- **Exercise prompt**: For the entries below, the result should be an exact transcription of the lines from the one with "Close the Windows Server Essentials wizard" up to and including the one with "You are a computer-use", and only those.

- **Entries shown**:
::::::::::
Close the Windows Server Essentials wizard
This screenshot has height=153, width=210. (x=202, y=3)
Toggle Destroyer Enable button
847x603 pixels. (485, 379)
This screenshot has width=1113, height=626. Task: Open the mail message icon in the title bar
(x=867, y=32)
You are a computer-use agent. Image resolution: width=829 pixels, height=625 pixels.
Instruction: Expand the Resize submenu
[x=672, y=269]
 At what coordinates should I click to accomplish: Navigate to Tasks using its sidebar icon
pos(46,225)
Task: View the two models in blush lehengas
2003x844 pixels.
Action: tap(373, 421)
::::::::::
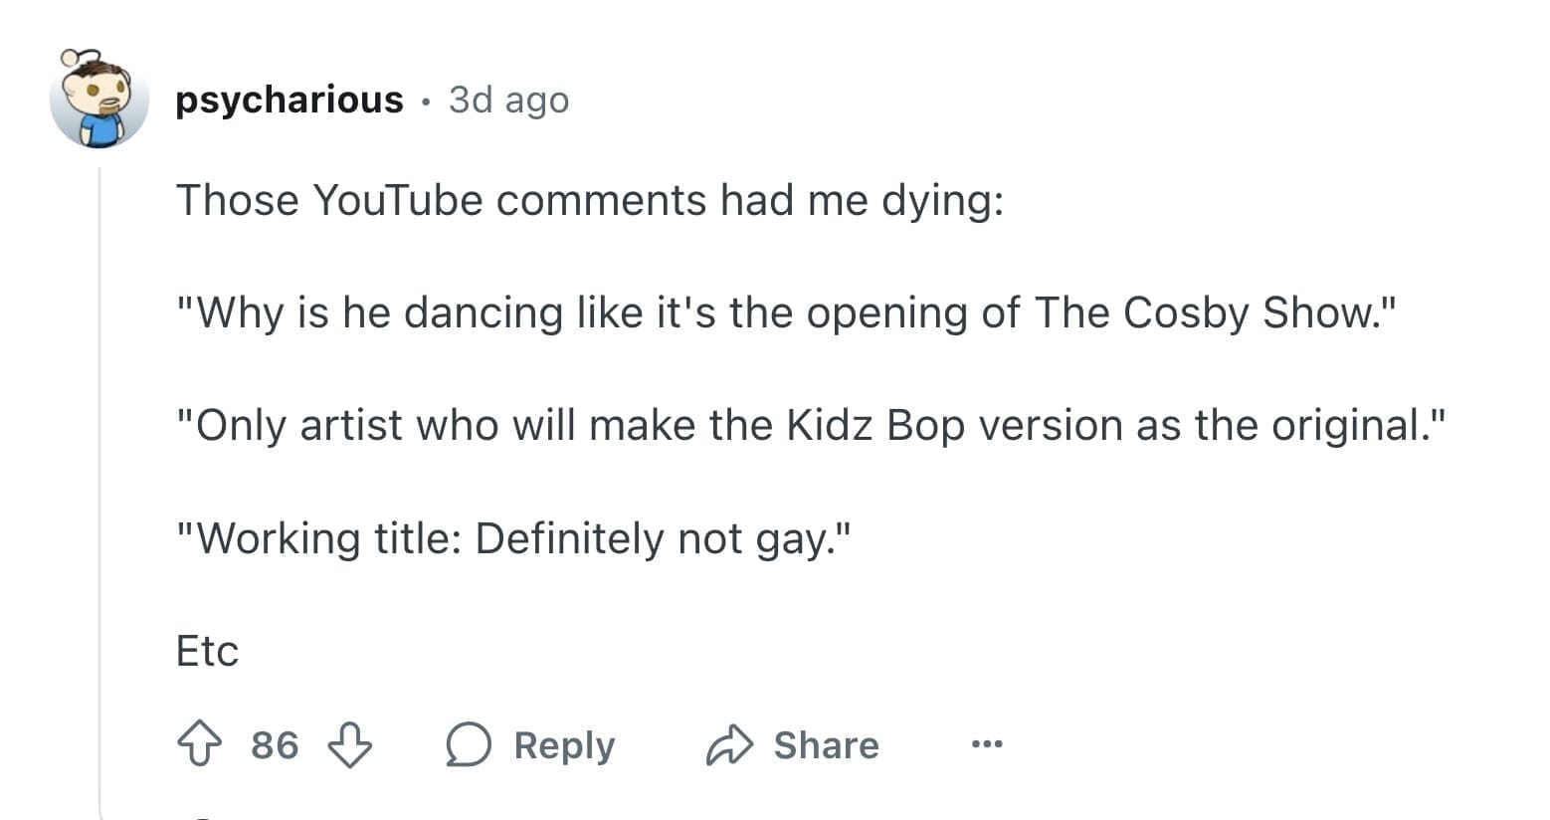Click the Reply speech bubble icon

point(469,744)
::::::::::
- **Worked solution**:
Close the Windows Server Essentials wizard
This screenshot has height=153, width=210. (x=202, y=3)
Toggle Destroyer Enable button
847x603 pixels. (485, 379)
This screenshot has width=1113, height=626. Task: Open the mail message icon in the title bar
(x=867, y=32)
You are a computer-use agent. Image resolution: width=829 pixels, height=625 pixels.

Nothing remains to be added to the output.